Converting WordprocessingML into HTML (for easy viewing)


Many people have asked me if there is an easy way to go from Word XML into XHTML.


I’ve already mentioned that we have a tool available that transforms from Word 2003 XML into HTML. You can download it here: http://www.microsoft.com/downloads/details.aspx?FamilyID=19676b18-1bcd-4852-93ba-0b5a203ea731&displaylang=en


This is actually a pretty cool tool. There are a number of ways you can extend it. By default it will add a behavior to IE so that any XML file that has the Word PI (processing instruction) will automatically have an XSLT applied that converts it into HTML that can then be rendered by the browser. It also does work to store the embedded images to a temp location so they can be referenced by the resulting HTML.

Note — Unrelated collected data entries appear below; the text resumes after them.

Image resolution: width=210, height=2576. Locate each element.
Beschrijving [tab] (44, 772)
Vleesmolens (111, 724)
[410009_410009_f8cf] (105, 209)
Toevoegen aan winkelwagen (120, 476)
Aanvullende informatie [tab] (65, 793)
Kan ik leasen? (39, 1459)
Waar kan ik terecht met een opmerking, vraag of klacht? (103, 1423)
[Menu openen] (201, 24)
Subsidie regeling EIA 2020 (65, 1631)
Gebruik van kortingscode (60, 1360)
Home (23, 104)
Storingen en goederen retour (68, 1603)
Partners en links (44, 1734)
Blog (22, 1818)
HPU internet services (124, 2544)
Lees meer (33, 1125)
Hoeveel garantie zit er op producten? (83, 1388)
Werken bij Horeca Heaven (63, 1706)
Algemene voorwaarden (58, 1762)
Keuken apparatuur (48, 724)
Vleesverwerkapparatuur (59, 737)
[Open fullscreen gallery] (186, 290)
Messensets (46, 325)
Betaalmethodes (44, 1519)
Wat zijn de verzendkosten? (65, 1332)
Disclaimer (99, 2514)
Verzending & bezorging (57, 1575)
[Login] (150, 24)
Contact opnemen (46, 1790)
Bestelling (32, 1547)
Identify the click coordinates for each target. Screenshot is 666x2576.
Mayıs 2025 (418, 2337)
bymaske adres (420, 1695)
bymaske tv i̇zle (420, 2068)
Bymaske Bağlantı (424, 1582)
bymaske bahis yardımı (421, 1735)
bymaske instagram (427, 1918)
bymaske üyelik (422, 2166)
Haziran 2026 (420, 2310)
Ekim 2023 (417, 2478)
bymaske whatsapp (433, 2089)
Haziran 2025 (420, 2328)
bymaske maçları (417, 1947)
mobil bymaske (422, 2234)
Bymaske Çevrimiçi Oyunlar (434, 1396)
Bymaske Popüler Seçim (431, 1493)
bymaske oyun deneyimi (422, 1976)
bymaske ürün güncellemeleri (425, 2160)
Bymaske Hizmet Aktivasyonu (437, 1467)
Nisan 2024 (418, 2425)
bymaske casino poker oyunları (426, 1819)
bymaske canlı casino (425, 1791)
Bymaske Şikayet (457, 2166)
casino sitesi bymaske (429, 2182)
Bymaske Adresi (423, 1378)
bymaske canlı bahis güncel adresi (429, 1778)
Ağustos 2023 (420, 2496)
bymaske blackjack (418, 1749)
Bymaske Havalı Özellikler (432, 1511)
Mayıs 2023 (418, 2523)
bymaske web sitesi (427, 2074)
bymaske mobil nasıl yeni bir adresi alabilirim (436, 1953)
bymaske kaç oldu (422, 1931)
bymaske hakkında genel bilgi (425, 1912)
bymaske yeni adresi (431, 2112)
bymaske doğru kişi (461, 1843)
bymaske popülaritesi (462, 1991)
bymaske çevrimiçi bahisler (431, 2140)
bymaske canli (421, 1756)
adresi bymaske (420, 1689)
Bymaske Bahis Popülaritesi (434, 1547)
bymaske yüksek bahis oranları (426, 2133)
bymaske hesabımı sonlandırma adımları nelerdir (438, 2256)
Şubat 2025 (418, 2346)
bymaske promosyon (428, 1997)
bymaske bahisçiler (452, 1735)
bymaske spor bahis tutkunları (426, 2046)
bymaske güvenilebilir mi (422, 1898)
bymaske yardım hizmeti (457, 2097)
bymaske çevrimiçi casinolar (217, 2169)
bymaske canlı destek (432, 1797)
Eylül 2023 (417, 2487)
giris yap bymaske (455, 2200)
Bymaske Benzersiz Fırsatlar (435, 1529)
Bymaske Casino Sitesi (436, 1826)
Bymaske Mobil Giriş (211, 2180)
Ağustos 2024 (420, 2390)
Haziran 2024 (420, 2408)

You can also write your own XSLTs and register them for the viewer to use. Then when you open a Word XML file, you will have the choice of XSLTs to apply. This is just handled with the schema library (the same way you can register XSLTs for Word to apply when it opens your XML).


Additionally, if you want to register some views for your own XML that you want applied in the browser, you can put a PI in the files that identifies it as yours and register with the tool that you want it to also render your files instead of the default XSLT that IE will apply.


There are other folks out there who are also building tools on top of Word XML. Here’s a blog I was just pointed at this morning where Oleg has worked on modifying an earlier version of the XSLT that we had released: http://www.tkachenko.com/blog/archives/000195.html


If anyone else has a tool they’ve built on top of WordprocessingML or SpreadsheetML please send me the links. I’d love to take a look.


-Brian

Comments (13)

  1. Sorry for sidetracking the thread. I found this ^^^ article ^^^ linked from SlashDot. What do you think?

  2. BrianJones says:

    No problem, although I would like to keep this thread more focused on questions around the XSLTs…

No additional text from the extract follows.